And that silence was broken far too soon.

“Promise me something?” you asked me one day. “When you dance, don’t just dance, fly. Just close your eyes and that’s what flying feels like. Whenever you dance, dance because you NEED to not because you have to or want to.”

It was only a few days later that I felt it. I quite literally felt your soul leave this Earth.

Don’t ask me how I knew, because the sensation hasn’t happened since and I never want it to happen again.

One minute I was in the dance studio, watching other girls rehearse, and the next minute I was on the floor dry-heaving in the bathroom. I was cold and hot at the same time, sweat inching down my temples, as I frantically searched for my inhaler. I had no idea what was happening to me, so I ran to my dance teacher. She took me into the staff’s office so I could have some privacy, and pulled out her phone to check the time.

And that’s when we got the text.

At 6:08pm on September 15, 2015, I dropped to my knees, gasping for air and wondering why I couldn't feel my fingers.

7 minutes later, at 6:15pm… you died.

I am choosing not to share what happened after 6:15 that night, because I know you saw the ugliest side of me from up in the sky. And I never want anyone to see me like that ever again.

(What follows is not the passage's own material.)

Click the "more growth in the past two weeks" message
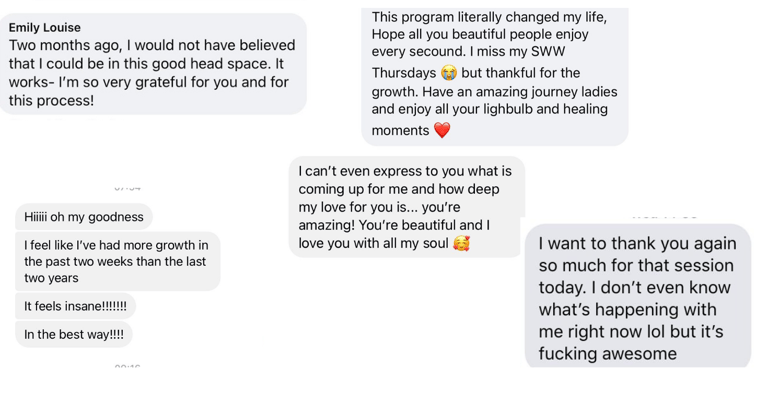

I had experienced grandparents, pets, and adults in my life dying, but never in a million years did I think God would allow someone so young to leave this Earth so soon. Sure, I had heard about kids dying young. But hearing those stories is a hell of a lot different than experiencing them first-hand.

After that night, I was numb. I felt like when you left, you took all my emotions with you. Sure, I cried. Sure, I still went to church. But I lost my feelings and faith when I lost you. The first thing we ever bonded over, writing? I lost the will to do that, too. I was a mess on the inside. Every meal just felt like rocks in the pit of my stomach, and with every breath I felt a cement noose of guilt weighing me down.

Why was I breathing?

Why was I perfectly healthy?

Why was it you who died and not me?

My guilt of living while your soul was torn away from your flesh gave me nightmares. I couldn’t turn to God and, for the first time in my life, I couldn’t even turn to my own pen and paper.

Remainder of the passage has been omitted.